**Consigna**. Transcribe sin cambios el fragmento del texto sobre precios y costos que comienza en "Que alguien le explique a quien quiere controlar" y termina en "también de abastecimiento.".

**Texto de estudio**.
++++++++++++++++++++
Entonces, la teoría de un burócrata de oficina que nunca produjo nada no contempla muchos problemas.

Muchas veces los costos no impulsan el precio, sino por el contrario, son los precios los que impulsan los costos. La razón por la que un vino es muy caro no es que provenga de un terreno valioso, que sea recogido por trabajadores bien pagados, o que se elabore en una bodega espectacular. Es valioso porque la gente disfruta bebiendo un buen vino, y eso es un valor intangible. Por eso la gente valora subjetivamente al vino, lo que a su vez hace que la tierra de la que procede sea valiosa y que merezca la pena construir una gran bodega. Muchas veces los precios subjetivos determinan los costos.

Un ejemplo moderno de este dilema es la diferencia salarial entre los deportistas profesionales y los maestros. Para una sociedad los educadores son más valiosos y necesarios que los deportistas. Pero mucha gente paga el triple del valor por una camiseta con el nombre de Messi, y nadie usa camisetas con el nombre de los maestros de primaria o secundaria.

Que alguien le explique a quien quiere controlar los precios que China fabrica el 96% de los contenedores, y que por restricción de oferta por la pandemia produce muchos menos de los necesarios y eso aumenta los costos de los fletes por 10. Que alguien le explique a quien quiere regular todo que si hay restricciones para exportar o importar, para amortizar los costos de un envío de un contenedor muchos te esperan en puertos de Brasil para no venir hasta aquí. Que alguien le explique que no hay solo un problema de precios, sino también de abastecimiento.
++++++++++++++++++++
**Datos sin procesar**.
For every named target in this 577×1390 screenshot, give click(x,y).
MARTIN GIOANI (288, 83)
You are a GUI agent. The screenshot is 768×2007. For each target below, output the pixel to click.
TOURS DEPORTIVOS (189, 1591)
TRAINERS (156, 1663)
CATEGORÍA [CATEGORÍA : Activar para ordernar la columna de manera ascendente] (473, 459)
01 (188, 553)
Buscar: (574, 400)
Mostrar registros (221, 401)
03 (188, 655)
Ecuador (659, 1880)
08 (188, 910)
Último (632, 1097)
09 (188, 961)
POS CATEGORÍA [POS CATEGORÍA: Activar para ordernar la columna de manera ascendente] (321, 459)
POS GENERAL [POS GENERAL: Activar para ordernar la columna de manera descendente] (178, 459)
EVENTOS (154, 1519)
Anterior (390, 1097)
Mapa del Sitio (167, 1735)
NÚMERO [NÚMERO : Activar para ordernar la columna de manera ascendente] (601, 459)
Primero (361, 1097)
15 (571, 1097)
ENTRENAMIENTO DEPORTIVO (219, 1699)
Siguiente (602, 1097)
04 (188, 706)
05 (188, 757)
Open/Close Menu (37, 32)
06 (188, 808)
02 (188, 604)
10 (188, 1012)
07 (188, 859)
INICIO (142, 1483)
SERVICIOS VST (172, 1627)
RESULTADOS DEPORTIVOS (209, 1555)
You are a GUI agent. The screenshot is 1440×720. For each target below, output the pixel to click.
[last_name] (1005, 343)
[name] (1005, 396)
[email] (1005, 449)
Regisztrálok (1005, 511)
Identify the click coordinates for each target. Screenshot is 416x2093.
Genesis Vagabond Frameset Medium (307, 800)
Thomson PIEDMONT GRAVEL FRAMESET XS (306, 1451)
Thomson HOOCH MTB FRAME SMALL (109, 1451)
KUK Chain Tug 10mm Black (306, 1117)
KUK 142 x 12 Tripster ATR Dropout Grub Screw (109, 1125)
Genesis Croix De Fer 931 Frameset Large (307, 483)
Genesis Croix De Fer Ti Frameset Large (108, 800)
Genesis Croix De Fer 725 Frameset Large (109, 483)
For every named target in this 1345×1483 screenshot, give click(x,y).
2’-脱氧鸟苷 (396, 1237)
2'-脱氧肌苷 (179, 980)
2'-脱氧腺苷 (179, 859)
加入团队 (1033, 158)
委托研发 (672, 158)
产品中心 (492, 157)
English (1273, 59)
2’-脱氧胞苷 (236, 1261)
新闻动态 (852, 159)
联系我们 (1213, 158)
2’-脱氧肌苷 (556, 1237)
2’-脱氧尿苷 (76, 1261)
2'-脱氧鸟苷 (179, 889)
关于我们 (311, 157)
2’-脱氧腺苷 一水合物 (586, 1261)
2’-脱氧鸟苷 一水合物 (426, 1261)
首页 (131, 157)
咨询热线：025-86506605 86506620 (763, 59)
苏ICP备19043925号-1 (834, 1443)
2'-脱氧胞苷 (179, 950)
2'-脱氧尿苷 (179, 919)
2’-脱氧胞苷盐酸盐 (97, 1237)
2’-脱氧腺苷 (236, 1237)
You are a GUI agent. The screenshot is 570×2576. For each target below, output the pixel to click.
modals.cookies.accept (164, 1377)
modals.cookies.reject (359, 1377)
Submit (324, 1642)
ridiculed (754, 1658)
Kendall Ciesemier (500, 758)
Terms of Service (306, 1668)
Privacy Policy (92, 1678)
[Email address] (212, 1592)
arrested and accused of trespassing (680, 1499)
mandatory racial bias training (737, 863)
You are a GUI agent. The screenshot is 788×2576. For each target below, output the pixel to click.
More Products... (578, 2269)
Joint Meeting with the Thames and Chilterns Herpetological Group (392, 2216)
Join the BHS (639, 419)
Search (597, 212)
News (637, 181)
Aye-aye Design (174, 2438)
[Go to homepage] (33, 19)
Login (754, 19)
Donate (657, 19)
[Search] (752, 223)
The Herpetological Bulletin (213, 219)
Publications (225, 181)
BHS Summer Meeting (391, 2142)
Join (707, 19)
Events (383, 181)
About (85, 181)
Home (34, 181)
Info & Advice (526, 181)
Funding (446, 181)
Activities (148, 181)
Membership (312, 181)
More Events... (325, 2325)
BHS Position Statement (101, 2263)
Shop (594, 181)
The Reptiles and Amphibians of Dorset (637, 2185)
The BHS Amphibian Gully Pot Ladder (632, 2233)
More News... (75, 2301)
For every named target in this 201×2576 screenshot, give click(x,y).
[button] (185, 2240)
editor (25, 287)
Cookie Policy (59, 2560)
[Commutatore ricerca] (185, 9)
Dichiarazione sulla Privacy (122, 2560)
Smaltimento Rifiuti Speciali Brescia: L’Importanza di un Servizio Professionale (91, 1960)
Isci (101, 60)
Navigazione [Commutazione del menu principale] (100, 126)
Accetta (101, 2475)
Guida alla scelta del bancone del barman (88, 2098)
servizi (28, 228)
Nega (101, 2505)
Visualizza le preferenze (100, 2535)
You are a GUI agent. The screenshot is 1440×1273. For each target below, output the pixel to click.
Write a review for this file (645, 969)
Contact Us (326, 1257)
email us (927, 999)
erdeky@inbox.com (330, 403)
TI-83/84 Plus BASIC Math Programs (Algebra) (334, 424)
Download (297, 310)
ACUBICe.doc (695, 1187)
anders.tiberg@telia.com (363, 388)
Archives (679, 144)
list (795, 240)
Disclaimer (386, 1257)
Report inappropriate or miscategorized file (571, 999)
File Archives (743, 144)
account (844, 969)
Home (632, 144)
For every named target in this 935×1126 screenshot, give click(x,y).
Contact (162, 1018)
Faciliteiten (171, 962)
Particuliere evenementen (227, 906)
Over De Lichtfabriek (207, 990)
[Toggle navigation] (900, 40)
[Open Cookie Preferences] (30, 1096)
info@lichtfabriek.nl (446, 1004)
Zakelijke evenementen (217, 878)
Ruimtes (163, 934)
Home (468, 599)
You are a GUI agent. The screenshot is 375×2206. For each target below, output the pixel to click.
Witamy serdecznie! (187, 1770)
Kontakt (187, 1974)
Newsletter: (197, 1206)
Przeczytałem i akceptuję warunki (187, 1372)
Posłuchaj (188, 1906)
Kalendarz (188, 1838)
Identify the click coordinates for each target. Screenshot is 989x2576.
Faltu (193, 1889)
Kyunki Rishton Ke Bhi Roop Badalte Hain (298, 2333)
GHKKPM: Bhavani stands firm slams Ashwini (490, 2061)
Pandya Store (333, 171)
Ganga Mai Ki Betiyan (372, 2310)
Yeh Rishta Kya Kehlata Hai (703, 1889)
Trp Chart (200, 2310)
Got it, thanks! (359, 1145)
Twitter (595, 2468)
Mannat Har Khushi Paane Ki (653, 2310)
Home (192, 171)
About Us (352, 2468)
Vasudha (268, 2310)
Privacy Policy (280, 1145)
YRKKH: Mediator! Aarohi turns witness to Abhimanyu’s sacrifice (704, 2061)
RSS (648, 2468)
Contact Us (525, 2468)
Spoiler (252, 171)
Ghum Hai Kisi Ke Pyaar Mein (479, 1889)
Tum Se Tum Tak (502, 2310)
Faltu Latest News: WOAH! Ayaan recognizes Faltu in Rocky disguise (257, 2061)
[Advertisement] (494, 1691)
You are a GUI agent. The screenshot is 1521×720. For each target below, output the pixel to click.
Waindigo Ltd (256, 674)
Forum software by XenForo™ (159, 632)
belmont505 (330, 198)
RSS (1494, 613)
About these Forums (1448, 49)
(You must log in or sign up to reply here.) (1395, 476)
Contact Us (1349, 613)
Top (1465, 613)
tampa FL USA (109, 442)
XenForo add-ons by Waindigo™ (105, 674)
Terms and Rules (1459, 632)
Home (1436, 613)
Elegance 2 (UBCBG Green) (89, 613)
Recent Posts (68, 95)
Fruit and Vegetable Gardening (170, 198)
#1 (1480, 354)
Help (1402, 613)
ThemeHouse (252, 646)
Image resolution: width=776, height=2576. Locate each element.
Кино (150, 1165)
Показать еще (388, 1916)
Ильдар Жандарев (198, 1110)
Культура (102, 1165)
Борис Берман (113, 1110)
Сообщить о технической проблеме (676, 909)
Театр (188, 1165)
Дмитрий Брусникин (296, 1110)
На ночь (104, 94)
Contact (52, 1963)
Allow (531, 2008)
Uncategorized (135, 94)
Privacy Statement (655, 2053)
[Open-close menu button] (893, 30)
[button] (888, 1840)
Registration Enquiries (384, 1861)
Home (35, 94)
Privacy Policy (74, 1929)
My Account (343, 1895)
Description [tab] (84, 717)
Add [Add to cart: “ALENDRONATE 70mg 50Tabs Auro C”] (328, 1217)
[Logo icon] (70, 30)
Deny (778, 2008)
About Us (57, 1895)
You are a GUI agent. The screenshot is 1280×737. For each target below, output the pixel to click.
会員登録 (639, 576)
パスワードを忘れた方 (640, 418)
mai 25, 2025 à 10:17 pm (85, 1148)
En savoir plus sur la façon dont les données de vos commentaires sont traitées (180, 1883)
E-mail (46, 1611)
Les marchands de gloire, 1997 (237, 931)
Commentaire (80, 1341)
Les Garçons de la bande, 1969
++++++++++++++++++++
**Solución del ejercicio**.
Que alguien le explique a quien quiere controlar los precios que China fabrica el 96% de los contenedores, y que por restricción de oferta por la pandemia produce muchos menos de los necesarios y eso aumenta los costos de los fletes por 10. Que alguien le explique a quien quiere regular todo que si hay restricciones para exportar o importar, para amortizar los costos de un envío de un contenedor muchos te esperan en puertos de Brasil para no venir hasta aquí. Que alguien le explique que no hay solo un problema de precios, sino también de abastecimiento.